----- Data for this task -----

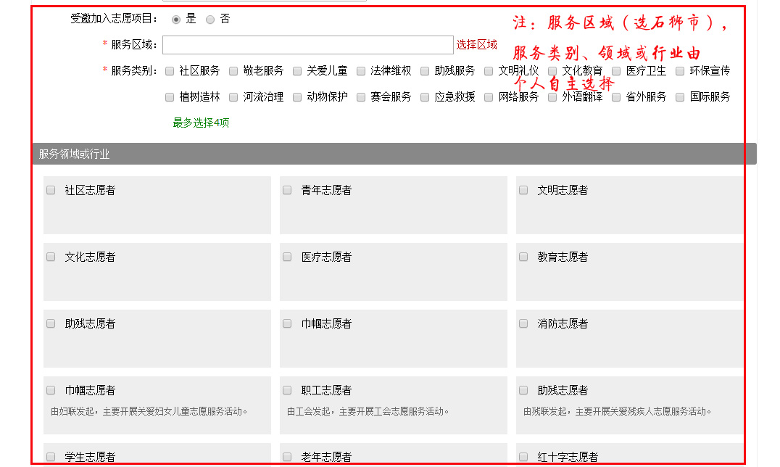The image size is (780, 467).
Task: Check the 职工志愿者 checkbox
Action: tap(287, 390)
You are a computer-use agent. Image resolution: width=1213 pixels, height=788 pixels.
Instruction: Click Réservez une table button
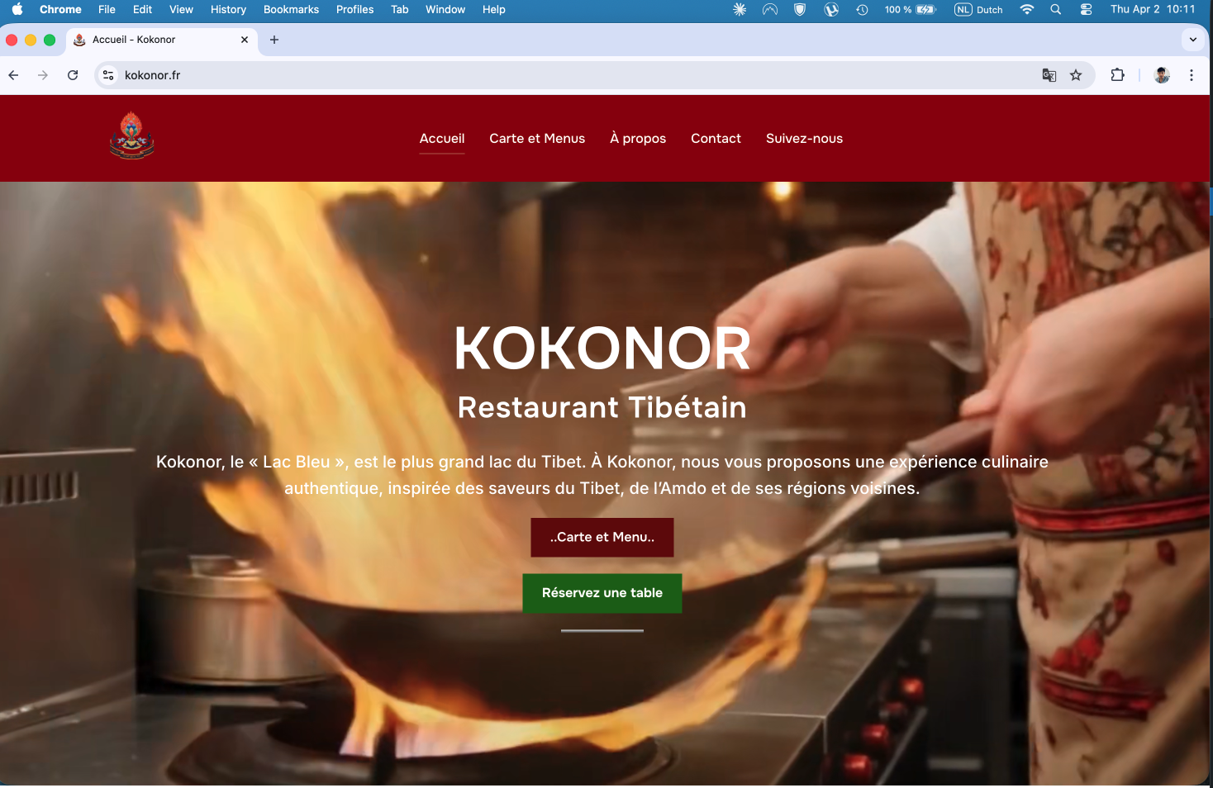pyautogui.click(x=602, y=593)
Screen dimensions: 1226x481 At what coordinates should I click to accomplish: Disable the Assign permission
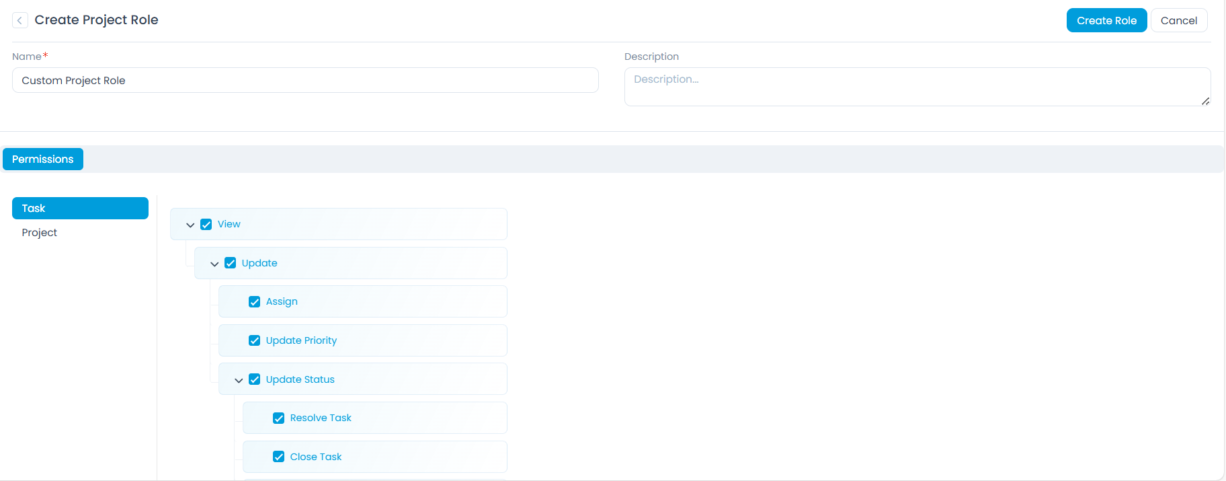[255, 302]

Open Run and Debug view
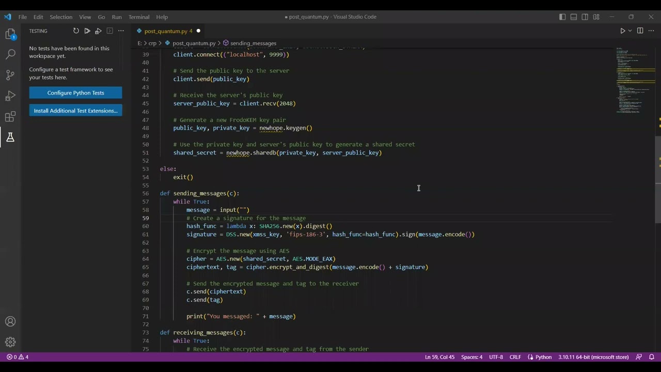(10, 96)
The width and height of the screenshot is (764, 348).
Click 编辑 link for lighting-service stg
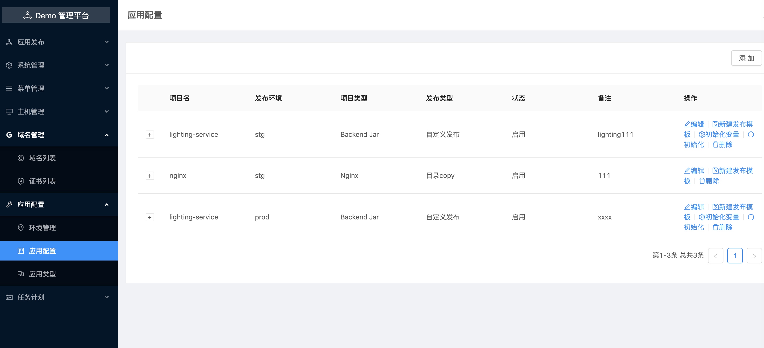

-----

Instruction
Could you express every line of the records above as a numbered list, leaving out the blank lines and the pictures?

Correct result
1. The image size is (780, 467).
2. Task: Check the 职工志愿者 checkbox
3. Action: tap(287, 390)
4. You are a computer-use agent. Image resolution: width=1213 pixels, height=788 pixels.
5. Instruction: Click Réservez une table button
6. pyautogui.click(x=602, y=593)
7. Screen dimensions: 1226x481 At what coordinates should I click to accomplish: Disable the Assign permission
8. [255, 302]
9. Open Run and Debug view
10. (10, 96)
11. The width and height of the screenshot is (764, 348).
12. Click 编辑 link for lighting-service stg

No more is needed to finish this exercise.